*EXERCISE INSTRUCTIONS*. Here is a listing. Repeat it exactly and in its entirety.

^^^^^^^^^^^^^^^^

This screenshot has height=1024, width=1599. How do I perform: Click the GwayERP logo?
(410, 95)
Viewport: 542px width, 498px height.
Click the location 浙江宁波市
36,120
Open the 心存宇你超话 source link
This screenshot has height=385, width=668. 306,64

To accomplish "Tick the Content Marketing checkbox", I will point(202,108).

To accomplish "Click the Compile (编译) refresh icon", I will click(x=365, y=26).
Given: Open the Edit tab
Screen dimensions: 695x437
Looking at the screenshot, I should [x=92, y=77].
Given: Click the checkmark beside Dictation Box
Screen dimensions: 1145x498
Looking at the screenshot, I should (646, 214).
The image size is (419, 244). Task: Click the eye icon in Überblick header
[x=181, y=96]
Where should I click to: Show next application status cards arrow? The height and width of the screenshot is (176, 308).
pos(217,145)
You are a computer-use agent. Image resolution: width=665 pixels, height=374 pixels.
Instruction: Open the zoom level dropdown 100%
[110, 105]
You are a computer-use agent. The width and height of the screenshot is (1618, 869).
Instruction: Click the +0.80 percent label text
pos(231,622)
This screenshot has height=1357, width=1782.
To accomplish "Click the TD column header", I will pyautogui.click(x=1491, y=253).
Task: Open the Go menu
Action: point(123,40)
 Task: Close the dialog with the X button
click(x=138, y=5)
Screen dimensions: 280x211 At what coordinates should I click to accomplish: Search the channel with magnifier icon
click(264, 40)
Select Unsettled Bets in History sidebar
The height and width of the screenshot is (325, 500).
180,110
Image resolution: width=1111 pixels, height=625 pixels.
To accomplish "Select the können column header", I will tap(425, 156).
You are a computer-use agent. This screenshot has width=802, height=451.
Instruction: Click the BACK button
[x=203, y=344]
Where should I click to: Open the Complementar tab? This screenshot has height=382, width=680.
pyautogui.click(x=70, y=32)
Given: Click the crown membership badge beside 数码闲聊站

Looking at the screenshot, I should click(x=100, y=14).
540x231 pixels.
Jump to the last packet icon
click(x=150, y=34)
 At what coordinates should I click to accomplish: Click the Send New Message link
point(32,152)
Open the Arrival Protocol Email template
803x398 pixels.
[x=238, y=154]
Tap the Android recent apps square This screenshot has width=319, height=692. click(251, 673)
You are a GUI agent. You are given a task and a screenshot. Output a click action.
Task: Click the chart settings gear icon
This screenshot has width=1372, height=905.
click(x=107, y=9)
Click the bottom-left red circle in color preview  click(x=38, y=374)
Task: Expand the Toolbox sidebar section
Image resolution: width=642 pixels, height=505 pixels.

^^^^^^^^^^^^^^^^

*ANSWER BOX*.
This screenshot has height=1024, width=1599. How do I perform: Click the GwayERP logo?
(410, 95)
Viewport: 542px width, 498px height.
Click the location 浙江宁波市
36,120
Open the 心存宇你超话 source link
This screenshot has height=385, width=668. 306,64

To accomplish "Tick the Content Marketing checkbox", I will point(202,108).

To accomplish "Click the Compile (编译) refresh icon", I will click(x=365, y=26).
Given: Open the Edit tab
Screen dimensions: 695x437
Looking at the screenshot, I should [x=92, y=77].
Given: Click the checkmark beside Dictation Box
Screen dimensions: 1145x498
Looking at the screenshot, I should (646, 214).
The image size is (419, 244). Task: Click the eye icon in Überblick header
[x=181, y=96]
Where should I click to: Show next application status cards arrow? The height and width of the screenshot is (176, 308).
pos(217,145)
You are a computer-use agent. Image resolution: width=665 pixels, height=374 pixels.
Instruction: Open the zoom level dropdown 100%
[110, 105]
You are a computer-use agent. The width and height of the screenshot is (1618, 869).
Instruction: Click the +0.80 percent label text
pos(231,622)
This screenshot has height=1357, width=1782.
To accomplish "Click the TD column header", I will pyautogui.click(x=1491, y=253).
Task: Open the Go menu
Action: point(123,40)
 Task: Close the dialog with the X button
click(x=138, y=5)
Screen dimensions: 280x211 At what coordinates should I click to accomplish: Search the channel with magnifier icon
click(264, 40)
Select Unsettled Bets in History sidebar
The height and width of the screenshot is (325, 500).
180,110
Image resolution: width=1111 pixels, height=625 pixels.
To accomplish "Select the können column header", I will tap(425, 156).
You are a computer-use agent. This screenshot has width=802, height=451.
Instruction: Click the BACK button
[x=203, y=344]
Where should I click to: Open the Complementar tab? This screenshot has height=382, width=680.
pyautogui.click(x=70, y=32)
Given: Click the crown membership badge beside 数码闲聊站

Looking at the screenshot, I should click(x=100, y=14).
540x231 pixels.
Jump to the last packet icon
click(x=150, y=34)
 At what coordinates should I click to accomplish: Click the Send New Message link
point(32,152)
Open the Arrival Protocol Email template
803x398 pixels.
[x=238, y=154]
Tap the Android recent apps square This screenshot has width=319, height=692. click(251, 673)
You are a GUI agent. You are given a task and a screenshot. Output a click action.
Task: Click the chart settings gear icon
This screenshot has width=1372, height=905.
click(x=107, y=9)
Click the bottom-left red circle in color preview  click(x=38, y=374)
Task: Expand the Toolbox sidebar section
Image resolution: width=642 pixels, height=505 pixels.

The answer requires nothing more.